Records shown:

Content starts

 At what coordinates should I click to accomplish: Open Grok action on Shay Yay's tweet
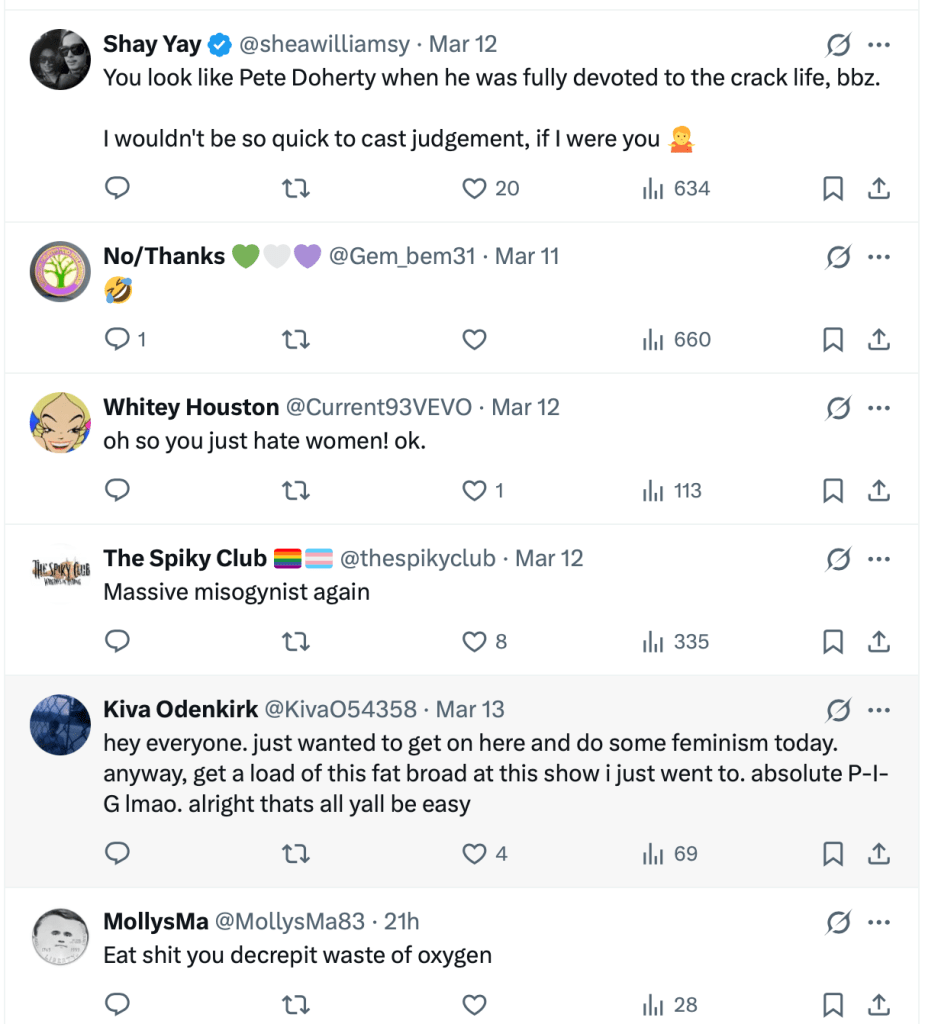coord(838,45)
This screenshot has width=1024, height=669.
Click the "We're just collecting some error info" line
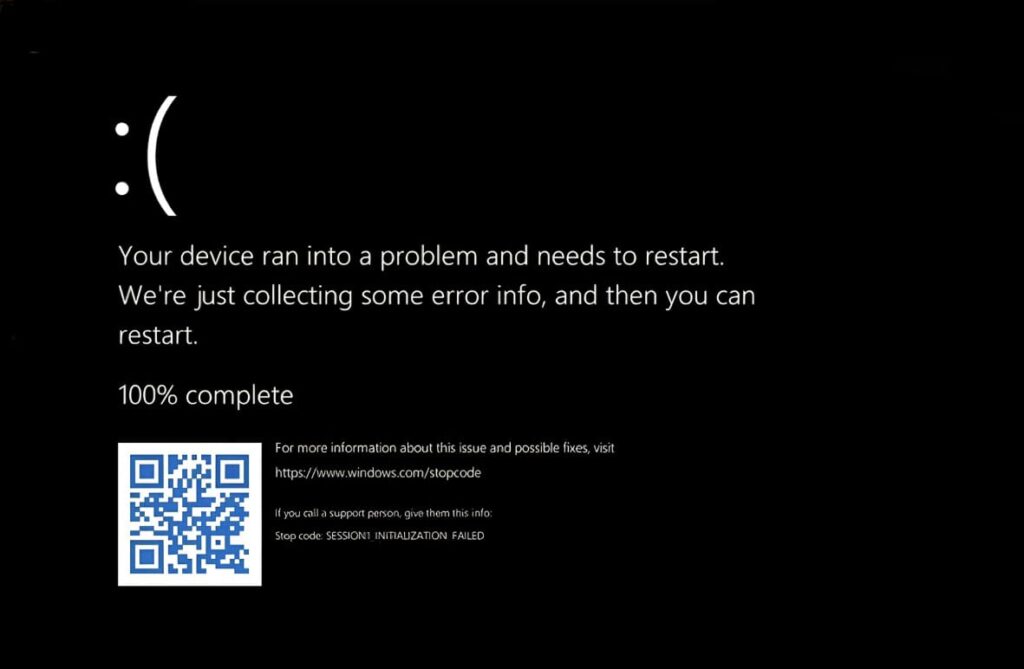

Content ends
Content starts

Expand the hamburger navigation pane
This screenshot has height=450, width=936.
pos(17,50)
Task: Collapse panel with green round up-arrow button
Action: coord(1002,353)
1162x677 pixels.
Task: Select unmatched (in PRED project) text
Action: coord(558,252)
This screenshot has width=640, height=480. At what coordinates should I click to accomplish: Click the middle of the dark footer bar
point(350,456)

Content ends

Task brief:
Above are the entries. Copy exactly the part that opens with the line containing "This screenshot has width=1024, height=669." and closes with the line containing "just collecting some", and no more.

Solution:
This screenshot has width=1024, height=669.
Click the "We're just collecting some error info" line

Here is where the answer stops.